RE: Here's to value whatever the valuation15 Jan 2022 21:13
Good post demofarl. A few points to consider:
"the receipts for September/October do not track the increase in oil price, compared to say the receipt in April"
It's worth remembering that while Brent was up 15% in September versus April, production was down 4%. Revenues less CBC withheld (ie ignoring arrears) were up 17%. In October Brent was up 29% and production was up 4% versus April. Revenues less CBC withheld were up 55%. You're not going to see a directly linear correlation in large part because of the $21.1 discount. Compare the numbers again but this time looking at how much Brent - 21.1 changed. That discount is fixed and not proportional to Brent. As Brent rallies GKP does increasingly well (and vice versa when it falls).
As you can read in the 1H accounts, hedging only went out as far as September sales. Furthermore, the receipts for each month (before and after September) fit with unfettered Brent - 21.1 so you can see there's no upside being left on the table. The cost of the hedging is deducted in the accounts before getting to Revenues (see the 1H accounts).

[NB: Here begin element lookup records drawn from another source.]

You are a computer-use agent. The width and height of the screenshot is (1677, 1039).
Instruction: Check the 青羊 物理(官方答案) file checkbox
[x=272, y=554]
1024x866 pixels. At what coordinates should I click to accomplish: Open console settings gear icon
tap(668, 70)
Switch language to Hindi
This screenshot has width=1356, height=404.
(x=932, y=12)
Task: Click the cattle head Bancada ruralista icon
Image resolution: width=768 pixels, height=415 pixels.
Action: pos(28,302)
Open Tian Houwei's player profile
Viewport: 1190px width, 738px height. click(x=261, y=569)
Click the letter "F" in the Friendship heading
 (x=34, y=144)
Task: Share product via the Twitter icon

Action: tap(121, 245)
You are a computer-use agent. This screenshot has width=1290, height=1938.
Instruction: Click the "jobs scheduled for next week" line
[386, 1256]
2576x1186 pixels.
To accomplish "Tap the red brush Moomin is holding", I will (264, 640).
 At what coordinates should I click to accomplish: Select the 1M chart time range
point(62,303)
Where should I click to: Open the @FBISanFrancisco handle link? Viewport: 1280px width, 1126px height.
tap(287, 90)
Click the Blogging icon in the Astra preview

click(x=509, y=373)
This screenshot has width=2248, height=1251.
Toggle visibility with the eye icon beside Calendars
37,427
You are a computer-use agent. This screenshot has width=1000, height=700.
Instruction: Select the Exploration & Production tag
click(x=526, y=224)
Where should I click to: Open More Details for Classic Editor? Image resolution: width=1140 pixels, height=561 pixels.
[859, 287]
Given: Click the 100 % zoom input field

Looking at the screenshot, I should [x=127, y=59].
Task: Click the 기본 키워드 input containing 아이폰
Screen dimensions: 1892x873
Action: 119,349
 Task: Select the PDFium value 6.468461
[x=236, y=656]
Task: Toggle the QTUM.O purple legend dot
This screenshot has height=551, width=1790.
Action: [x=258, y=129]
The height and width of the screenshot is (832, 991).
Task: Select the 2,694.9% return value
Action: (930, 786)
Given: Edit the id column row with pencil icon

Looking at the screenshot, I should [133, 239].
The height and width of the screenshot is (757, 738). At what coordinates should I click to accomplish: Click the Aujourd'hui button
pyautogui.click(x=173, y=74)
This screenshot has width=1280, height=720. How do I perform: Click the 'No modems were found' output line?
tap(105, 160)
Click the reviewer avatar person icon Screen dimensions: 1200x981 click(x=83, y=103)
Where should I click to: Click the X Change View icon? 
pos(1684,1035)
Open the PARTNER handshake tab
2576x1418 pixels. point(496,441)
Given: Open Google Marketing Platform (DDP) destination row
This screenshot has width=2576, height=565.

Your $100m figure is about right for a GKP with a normalised CRP (so that's post 2022 as you note) producing 55k no longer investing for growth and, importantly, with Brent averaging $85. There's not many other assumptions you need to make to model that out. (Maintenance capex, contractor direct operating expense per barrel eg $2.40, an assumption re direct Shaikan G&A (say, 2x 1H 2020 figures), debt interest expense, say $10m or so, and other corporate G&A.) The tougher assumption is what R factor to assume. FWIW free cash flow generation of $100m equates broadly to an R factor such that the Working Interest in Profit Oil is 22.5% - midway between the current 30% and 15% as the R factor goes above 2.
The interesting question is what's a company that produces $100m per annum (or whatever other number you propose) worth? How much should I pay for it today?